Madame triomphait de ce dépit du roi; elle se délectait, croyant que son récit avait été ou devait être le dénouement de tout.

Quant à Monsieur, qui avait ri de ce double récit sans y rien comprendre, il se tourna vers de Guiche:

— Eh! comte, lui dit-il, tu ne dis rien; tu ne trouves donc rien à dire? Est ce que tu plaindrais MM. Tircis et Amyntas, par hasard?

— Je les plains de toute mon âme, répondit de Guiche; car, en vérité, l’amour est une si douce chimère, que le perdre, toute chimère qu’il est, c’est perdre plus que la vie.
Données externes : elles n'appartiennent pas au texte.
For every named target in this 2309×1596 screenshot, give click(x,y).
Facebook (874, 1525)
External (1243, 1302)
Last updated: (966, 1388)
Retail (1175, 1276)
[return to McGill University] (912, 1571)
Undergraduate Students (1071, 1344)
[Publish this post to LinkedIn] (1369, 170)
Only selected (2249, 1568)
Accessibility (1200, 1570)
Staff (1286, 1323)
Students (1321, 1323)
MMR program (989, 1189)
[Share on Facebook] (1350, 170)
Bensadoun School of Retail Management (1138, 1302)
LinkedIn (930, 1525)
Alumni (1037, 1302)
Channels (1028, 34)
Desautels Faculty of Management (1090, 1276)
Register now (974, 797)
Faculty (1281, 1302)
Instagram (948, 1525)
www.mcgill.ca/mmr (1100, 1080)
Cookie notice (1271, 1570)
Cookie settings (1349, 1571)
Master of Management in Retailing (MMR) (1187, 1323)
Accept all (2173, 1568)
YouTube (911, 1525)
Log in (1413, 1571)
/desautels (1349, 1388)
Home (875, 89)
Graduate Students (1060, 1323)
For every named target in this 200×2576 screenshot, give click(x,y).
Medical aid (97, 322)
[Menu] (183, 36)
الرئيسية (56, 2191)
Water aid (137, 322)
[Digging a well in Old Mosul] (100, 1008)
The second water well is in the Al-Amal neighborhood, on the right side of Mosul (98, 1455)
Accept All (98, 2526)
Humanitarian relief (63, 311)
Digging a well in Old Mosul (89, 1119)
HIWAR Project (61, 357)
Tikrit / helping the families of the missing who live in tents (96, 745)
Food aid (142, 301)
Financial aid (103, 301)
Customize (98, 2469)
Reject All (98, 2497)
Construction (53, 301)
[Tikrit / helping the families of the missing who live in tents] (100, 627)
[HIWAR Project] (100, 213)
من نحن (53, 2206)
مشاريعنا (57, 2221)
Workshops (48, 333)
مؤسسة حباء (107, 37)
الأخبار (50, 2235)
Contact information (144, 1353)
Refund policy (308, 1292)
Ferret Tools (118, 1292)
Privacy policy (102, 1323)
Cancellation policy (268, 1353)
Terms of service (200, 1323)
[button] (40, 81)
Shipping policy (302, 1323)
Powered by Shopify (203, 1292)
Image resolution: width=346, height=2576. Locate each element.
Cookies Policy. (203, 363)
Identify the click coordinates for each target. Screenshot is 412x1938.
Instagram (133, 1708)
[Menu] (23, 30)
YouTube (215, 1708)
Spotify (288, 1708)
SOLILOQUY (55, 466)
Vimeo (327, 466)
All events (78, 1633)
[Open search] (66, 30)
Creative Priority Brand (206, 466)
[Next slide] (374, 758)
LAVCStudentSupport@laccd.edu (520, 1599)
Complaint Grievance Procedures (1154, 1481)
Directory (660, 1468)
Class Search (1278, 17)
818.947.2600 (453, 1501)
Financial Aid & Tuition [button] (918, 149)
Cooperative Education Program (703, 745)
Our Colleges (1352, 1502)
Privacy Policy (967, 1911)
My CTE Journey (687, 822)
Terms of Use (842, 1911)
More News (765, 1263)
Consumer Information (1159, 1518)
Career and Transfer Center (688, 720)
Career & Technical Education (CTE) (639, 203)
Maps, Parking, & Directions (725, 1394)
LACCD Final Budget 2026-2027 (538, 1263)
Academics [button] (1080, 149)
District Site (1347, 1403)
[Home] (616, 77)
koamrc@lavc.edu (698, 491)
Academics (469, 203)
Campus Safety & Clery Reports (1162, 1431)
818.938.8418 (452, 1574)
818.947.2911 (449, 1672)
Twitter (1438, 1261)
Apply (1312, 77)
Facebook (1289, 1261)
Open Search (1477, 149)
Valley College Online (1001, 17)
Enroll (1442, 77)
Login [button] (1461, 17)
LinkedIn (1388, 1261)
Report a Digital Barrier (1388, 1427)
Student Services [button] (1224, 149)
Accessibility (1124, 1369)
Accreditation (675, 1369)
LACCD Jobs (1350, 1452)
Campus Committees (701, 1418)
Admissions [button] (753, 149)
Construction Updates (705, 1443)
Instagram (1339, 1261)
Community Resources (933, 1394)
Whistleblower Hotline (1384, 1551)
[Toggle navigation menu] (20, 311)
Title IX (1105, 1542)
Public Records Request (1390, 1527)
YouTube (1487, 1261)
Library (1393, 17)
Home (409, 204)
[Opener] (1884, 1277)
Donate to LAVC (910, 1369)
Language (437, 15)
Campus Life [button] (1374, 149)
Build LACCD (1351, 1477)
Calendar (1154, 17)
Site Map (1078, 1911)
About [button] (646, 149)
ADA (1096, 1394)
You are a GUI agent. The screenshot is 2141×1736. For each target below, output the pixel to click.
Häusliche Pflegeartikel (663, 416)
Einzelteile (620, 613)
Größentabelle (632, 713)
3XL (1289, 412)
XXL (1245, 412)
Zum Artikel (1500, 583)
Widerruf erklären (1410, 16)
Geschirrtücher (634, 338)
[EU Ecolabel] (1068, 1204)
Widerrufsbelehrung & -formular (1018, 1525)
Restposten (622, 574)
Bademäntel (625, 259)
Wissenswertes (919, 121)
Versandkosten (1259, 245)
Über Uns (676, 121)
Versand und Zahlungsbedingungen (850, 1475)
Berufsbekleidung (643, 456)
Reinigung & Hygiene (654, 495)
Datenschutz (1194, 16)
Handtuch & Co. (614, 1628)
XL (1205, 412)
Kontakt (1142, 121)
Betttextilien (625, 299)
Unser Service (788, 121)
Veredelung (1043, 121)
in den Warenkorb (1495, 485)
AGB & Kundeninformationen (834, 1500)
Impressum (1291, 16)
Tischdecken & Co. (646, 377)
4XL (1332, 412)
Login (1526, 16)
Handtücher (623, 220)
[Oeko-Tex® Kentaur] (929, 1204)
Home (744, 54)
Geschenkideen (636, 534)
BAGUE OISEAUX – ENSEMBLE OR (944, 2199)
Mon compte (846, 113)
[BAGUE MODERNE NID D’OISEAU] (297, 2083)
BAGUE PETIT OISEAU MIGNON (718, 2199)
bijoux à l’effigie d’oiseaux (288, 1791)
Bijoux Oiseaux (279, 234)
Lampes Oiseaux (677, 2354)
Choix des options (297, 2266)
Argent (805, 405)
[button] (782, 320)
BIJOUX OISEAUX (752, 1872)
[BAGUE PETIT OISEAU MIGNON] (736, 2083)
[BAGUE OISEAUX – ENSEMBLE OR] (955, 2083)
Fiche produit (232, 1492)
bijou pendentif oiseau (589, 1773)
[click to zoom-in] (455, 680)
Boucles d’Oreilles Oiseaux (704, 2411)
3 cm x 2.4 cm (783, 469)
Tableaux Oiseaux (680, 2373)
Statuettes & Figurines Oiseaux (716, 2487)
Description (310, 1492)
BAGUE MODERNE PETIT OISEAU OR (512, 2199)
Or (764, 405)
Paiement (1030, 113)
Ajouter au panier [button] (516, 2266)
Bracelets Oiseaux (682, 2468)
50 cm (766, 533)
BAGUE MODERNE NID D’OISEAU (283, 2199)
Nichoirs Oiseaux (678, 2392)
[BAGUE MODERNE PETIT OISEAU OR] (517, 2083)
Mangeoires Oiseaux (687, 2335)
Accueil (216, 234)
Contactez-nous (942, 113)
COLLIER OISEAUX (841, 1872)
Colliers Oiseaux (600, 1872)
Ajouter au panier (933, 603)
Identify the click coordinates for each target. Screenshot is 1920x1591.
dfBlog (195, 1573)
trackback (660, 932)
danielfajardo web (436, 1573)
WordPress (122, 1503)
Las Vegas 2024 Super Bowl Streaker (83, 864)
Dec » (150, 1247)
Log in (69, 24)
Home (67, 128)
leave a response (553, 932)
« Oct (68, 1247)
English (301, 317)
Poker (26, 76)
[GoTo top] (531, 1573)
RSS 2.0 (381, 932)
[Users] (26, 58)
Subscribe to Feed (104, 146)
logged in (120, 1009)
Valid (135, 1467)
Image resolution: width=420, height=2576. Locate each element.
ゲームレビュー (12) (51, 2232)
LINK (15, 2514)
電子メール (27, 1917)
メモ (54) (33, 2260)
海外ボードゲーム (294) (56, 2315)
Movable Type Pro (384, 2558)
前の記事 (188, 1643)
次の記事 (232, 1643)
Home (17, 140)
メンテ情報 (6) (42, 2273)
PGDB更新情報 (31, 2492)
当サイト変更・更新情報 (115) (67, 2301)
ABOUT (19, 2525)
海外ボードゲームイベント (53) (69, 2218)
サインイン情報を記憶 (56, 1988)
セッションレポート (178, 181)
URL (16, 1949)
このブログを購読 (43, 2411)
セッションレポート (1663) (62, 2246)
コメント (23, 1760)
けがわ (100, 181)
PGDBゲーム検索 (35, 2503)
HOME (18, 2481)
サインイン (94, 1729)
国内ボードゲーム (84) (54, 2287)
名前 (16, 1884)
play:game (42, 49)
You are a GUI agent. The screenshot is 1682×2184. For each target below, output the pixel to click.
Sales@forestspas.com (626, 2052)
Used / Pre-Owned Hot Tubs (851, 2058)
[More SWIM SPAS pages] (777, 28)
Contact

Donc, si ces deux bergers ont cru être aimés, s’ils s’en sont trouvés heureux, et qu’au lieu de ce bonheur ils rencontrent non seulement le vide qui égale la mort, mais une raillerie de l’amour qui vaut cent mille morts… eh bien! je dis que Tircis et Amyntas sont les deux hommes les plus malheureux que je connaisse.

— Et vous avez raison, monsieur de Guiche, dit le roi; car enfin, la mort, c’est bien dur pour un peu de curiosité.

— Alors, c’est donc à dire que l’histoire de ma naïade a déplu au roi? demanda naïvement Madame.